W związku z zarzutem, że Świadkowie Jehowy rozbijają rodziny, Europejski Trybunał Praw Człowieka orzekł, że za konflikt często odpowiedzialni są członkowie rodziny niebędący Świadkami. Dzieje się tak dlatego, że nie chcą oni ‛zaakceptować i uszanować wolności religijnej ich krewnego
Co za bzdura. To CK naprawdę myśli, że czytający ich publikacje wszyscy ludzie są idiotami. Na własnej skórze doświadczyłem rozbijania z premedytacją mojej rodziny. Bez skrupułów byłem oczerniany, tylko po to żeby skoptować moją żonę ponownie do tej destrukcyjnej organizacji religijnej. Określenia mojej osoby typu: "nienormalny, wariat, opętany przez demony" były jednymi z łagodniejszych. A kiedy udało mi się otworzyć oczy żonie i jeszcze jednej bliskiej mi osobie na destrukcyjny wpływ tej antyrodzinnej religii, jestem bez skrupułów nazywany "siedliskiem demonów, zatraceńcem, nienormalnym, wcieleniem szatana, idiotą, ..." No i jestem "wrogiem nr 1 jedynej prawdziwej religii". ŚJ nie to że nie siądą przy jednym stole ze mną, ale dla bezpieczeństwa nawet nie pozwalają sobie na przebywanie w jednym budynku ze mną.
Czy to nie jest kretynizm? Jestem praktycznie pewien, że jakby dostali nowe światło żeby odstrzelić odstępcę, bo tym samym da mu się szanse zmartwychwstania, to niejeden bez skrupułów pociągnął by za spust, z miłości oczywiście.
Patrząc na nieludzkie zachowania członków tej religii, widzę wiele racji w postanowieniu Federacji Rosyjskiej i delegalizacji tej religii.
Ps. ŚJ wykonali sobie strzał w stopę zaprzeczając temu że rozbijają rodziny i oskarżając innych że nie akceptują ich wierzeń i to oni są winni.
A kto wyrzucił córkę z domu i telefonu od niej nie odbierał? Sami nakręcili filmik propagandowy o tym i jeszcze się szczycili tym wyświetlając go na kongresach. Jak to nie jest dowód rozbijania rodzin, to co jest dowodem??? Ciekawe czy Europejski Trybunał Praw Człowieka byłby zadowolony z postępowania śJ, oglądając ten filmik.
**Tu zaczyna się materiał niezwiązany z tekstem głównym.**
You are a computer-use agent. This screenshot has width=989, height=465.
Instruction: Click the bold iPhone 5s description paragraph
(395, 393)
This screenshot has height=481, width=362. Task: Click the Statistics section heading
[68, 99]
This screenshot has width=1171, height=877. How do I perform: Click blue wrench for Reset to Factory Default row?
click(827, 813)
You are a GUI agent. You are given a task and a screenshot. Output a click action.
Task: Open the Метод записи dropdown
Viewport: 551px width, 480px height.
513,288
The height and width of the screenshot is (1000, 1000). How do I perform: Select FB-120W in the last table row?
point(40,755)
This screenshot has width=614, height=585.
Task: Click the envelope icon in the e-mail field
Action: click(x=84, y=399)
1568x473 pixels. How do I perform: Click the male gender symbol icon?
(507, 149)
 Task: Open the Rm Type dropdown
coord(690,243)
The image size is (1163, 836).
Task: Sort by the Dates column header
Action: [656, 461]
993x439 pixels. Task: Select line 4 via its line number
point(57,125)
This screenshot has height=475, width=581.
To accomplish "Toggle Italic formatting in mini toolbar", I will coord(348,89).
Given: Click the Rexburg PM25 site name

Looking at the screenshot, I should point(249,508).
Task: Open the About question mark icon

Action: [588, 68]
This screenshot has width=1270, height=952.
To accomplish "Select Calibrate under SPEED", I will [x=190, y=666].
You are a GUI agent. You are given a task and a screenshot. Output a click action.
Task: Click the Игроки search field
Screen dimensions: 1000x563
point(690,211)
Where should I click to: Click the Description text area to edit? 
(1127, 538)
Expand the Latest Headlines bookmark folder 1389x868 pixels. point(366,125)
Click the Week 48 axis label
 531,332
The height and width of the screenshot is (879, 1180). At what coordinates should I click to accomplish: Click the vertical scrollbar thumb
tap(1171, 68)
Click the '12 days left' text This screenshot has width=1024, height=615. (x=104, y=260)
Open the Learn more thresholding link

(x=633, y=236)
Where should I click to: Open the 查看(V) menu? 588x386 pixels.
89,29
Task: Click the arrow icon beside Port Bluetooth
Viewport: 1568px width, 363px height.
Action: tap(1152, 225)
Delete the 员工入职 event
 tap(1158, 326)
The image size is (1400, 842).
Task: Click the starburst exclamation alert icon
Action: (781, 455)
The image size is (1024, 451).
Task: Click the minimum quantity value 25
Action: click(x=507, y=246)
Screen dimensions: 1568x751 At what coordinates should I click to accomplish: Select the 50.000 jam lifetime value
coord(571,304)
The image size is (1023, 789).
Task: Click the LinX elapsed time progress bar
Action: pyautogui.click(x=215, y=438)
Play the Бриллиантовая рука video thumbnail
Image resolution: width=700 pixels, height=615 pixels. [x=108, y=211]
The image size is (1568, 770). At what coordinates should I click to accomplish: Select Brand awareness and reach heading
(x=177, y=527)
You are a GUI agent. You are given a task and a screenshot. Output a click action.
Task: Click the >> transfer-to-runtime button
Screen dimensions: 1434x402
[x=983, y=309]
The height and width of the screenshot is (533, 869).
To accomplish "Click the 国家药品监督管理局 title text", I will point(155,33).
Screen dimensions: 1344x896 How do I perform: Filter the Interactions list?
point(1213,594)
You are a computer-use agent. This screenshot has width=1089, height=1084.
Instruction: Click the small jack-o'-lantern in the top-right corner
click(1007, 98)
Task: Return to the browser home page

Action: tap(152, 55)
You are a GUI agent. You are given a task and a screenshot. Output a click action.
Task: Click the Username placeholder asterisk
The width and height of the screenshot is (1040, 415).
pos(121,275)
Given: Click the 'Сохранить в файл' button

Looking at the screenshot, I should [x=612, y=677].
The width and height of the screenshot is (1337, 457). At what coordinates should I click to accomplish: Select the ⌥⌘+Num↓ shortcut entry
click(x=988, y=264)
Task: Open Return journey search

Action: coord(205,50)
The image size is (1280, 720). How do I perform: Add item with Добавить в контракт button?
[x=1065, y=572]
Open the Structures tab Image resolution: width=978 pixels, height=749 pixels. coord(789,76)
Będący na tym forum śJ zapytany przeze mnie wprost, czy chciałby mieć taką matkę, albo czy sam jeżeli jest rodzicem postąpiłby tak samo ze swoim dzieckiem, nie potrafił odpowiedzieć wprost, unikał odpowiedzi jak mógł, no i nie odpowiedział. Po prostu niewygodne pytanie.